§ **Material for this exercise**
*****

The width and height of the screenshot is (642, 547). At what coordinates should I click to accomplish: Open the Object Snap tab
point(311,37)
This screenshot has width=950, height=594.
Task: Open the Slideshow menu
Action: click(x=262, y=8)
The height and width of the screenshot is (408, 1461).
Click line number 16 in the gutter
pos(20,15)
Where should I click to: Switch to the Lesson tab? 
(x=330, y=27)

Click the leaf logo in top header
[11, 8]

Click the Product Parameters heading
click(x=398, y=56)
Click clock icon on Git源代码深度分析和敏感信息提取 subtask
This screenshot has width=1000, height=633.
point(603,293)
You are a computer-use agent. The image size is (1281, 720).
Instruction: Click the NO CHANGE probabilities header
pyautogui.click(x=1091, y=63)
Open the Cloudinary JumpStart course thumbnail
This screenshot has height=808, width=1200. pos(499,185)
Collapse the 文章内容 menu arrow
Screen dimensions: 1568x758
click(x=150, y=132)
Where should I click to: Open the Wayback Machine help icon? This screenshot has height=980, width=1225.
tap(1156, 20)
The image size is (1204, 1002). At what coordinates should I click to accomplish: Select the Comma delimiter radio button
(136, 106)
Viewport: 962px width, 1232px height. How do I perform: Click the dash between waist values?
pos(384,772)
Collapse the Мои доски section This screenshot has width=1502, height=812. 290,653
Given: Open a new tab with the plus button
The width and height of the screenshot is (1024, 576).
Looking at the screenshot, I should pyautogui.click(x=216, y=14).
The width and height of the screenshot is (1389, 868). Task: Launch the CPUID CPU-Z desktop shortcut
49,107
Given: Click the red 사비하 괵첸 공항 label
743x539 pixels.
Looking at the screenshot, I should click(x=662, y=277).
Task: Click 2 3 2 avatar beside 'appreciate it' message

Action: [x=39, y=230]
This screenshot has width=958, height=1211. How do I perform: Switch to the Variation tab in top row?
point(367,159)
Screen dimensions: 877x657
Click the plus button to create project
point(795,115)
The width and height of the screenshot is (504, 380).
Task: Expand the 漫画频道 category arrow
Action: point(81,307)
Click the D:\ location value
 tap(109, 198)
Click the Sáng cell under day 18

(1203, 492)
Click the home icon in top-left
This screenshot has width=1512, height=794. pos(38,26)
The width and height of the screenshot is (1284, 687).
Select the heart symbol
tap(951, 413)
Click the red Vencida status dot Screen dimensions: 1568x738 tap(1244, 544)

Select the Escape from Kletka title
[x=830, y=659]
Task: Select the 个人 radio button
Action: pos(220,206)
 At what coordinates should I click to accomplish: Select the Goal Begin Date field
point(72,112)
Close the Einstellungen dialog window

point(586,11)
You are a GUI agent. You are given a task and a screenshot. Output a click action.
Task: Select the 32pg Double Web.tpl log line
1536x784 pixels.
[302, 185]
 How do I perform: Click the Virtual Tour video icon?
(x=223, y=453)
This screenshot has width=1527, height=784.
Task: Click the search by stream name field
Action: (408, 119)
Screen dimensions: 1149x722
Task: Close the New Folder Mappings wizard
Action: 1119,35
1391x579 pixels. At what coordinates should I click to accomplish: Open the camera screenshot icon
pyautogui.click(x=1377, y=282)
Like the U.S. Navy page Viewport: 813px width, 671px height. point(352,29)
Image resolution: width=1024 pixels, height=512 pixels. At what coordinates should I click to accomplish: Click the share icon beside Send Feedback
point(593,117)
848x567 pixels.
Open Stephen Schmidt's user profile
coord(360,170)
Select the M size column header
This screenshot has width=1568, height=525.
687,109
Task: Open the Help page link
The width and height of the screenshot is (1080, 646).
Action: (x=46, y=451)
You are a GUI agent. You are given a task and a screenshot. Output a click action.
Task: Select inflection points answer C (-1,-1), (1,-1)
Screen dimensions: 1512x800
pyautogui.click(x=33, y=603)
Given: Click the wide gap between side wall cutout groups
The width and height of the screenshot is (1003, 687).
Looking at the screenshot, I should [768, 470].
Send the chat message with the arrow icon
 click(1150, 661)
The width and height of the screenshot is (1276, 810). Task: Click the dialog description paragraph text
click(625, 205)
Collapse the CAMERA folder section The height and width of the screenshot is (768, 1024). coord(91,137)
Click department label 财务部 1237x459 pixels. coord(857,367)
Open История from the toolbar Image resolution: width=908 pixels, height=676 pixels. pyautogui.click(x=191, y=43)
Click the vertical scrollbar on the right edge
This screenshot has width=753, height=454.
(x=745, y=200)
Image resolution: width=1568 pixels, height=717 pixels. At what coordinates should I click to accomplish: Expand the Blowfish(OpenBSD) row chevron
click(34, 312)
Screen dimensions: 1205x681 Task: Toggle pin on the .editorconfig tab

*****

§ **Task objective**
Reproduce the data exactly, altering nothing.

§ **Response**
The width and height of the screenshot is (642, 547). At what coordinates should I click to accomplish: Open the Object Snap tab
point(311,37)
This screenshot has width=950, height=594.
Task: Open the Slideshow menu
Action: click(x=262, y=8)
The height and width of the screenshot is (408, 1461).
Click line number 16 in the gutter
pos(20,15)
Where should I click to: Switch to the Lesson tab? 
(x=330, y=27)

Click the leaf logo in top header
[11, 8]

Click the Product Parameters heading
click(x=398, y=56)
Click clock icon on Git源代码深度分析和敏感信息提取 subtask
This screenshot has width=1000, height=633.
point(603,293)
You are a computer-use agent. The image size is (1281, 720).
Instruction: Click the NO CHANGE probabilities header
pyautogui.click(x=1091, y=63)
Open the Cloudinary JumpStart course thumbnail
This screenshot has height=808, width=1200. pos(499,185)
Collapse the 文章内容 menu arrow
Screen dimensions: 1568x758
click(x=150, y=132)
Where should I click to: Open the Wayback Machine help icon? This screenshot has height=980, width=1225.
tap(1156, 20)
The image size is (1204, 1002). At what coordinates should I click to accomplish: Select the Comma delimiter radio button
(136, 106)
Viewport: 962px width, 1232px height. How do I perform: Click the dash between waist values?
pos(384,772)
Collapse the Мои доски section This screenshot has width=1502, height=812. 290,653
Given: Open a new tab with the plus button
The width and height of the screenshot is (1024, 576).
Looking at the screenshot, I should pyautogui.click(x=216, y=14).
The width and height of the screenshot is (1389, 868). Task: Launch the CPUID CPU-Z desktop shortcut
49,107
Given: Click the red 사비하 괵첸 공항 label
743x539 pixels.
Looking at the screenshot, I should click(x=662, y=277).
Task: Click 2 3 2 avatar beside 'appreciate it' message

Action: [x=39, y=230]
This screenshot has width=958, height=1211. How do I perform: Switch to the Variation tab in top row?
point(367,159)
Screen dimensions: 877x657
Click the plus button to create project
point(795,115)
The width and height of the screenshot is (504, 380).
Task: Expand the 漫画频道 category arrow
Action: point(81,307)
Click the D:\ location value
 tap(109, 198)
Click the Sáng cell under day 18

(1203, 492)
Click the home icon in top-left
This screenshot has width=1512, height=794. pos(38,26)
The width and height of the screenshot is (1284, 687).
Select the heart symbol
tap(951, 413)
Click the red Vencida status dot Screen dimensions: 1568x738 tap(1244, 544)

Select the Escape from Kletka title
[x=830, y=659]
Task: Select the 个人 radio button
Action: pos(220,206)
 At what coordinates should I click to accomplish: Select the Goal Begin Date field
point(72,112)
Close the Einstellungen dialog window

point(586,11)
You are a GUI agent. You are given a task and a screenshot. Output a click action.
Task: Select the 32pg Double Web.tpl log line
1536x784 pixels.
[302, 185]
 How do I perform: Click the Virtual Tour video icon?
(x=223, y=453)
This screenshot has width=1527, height=784.
Task: Click the search by stream name field
Action: (408, 119)
Screen dimensions: 1149x722
Task: Close the New Folder Mappings wizard
Action: 1119,35
1391x579 pixels. At what coordinates should I click to accomplish: Open the camera screenshot icon
pyautogui.click(x=1377, y=282)
Like the U.S. Navy page Viewport: 813px width, 671px height. point(352,29)
Image resolution: width=1024 pixels, height=512 pixels. At what coordinates should I click to accomplish: Click the share icon beside Send Feedback
point(593,117)
848x567 pixels.
Open Stephen Schmidt's user profile
coord(360,170)
Select the M size column header
This screenshot has width=1568, height=525.
687,109
Task: Open the Help page link
The width and height of the screenshot is (1080, 646).
Action: (x=46, y=451)
You are a GUI agent. You are given a task and a screenshot. Output a click action.
Task: Select inflection points answer C (-1,-1), (1,-1)
Screen dimensions: 1512x800
pyautogui.click(x=33, y=603)
Given: Click the wide gap between side wall cutout groups
The width and height of the screenshot is (1003, 687).
Looking at the screenshot, I should [768, 470].
Send the chat message with the arrow icon
 click(1150, 661)
The width and height of the screenshot is (1276, 810). Task: Click the dialog description paragraph text
click(625, 205)
Collapse the CAMERA folder section The height and width of the screenshot is (768, 1024). coord(91,137)
Click department label 财务部 1237x459 pixels. coord(857,367)
Open История from the toolbar Image resolution: width=908 pixels, height=676 pixels. pyautogui.click(x=191, y=43)
Click the vertical scrollbar on the right edge
This screenshot has width=753, height=454.
(x=745, y=200)
Image resolution: width=1568 pixels, height=717 pixels. At what coordinates should I click to accomplish: Expand the Blowfish(OpenBSD) row chevron
click(34, 312)
Screen dimensions: 1205x681 Task: Toggle pin on the .editorconfig tab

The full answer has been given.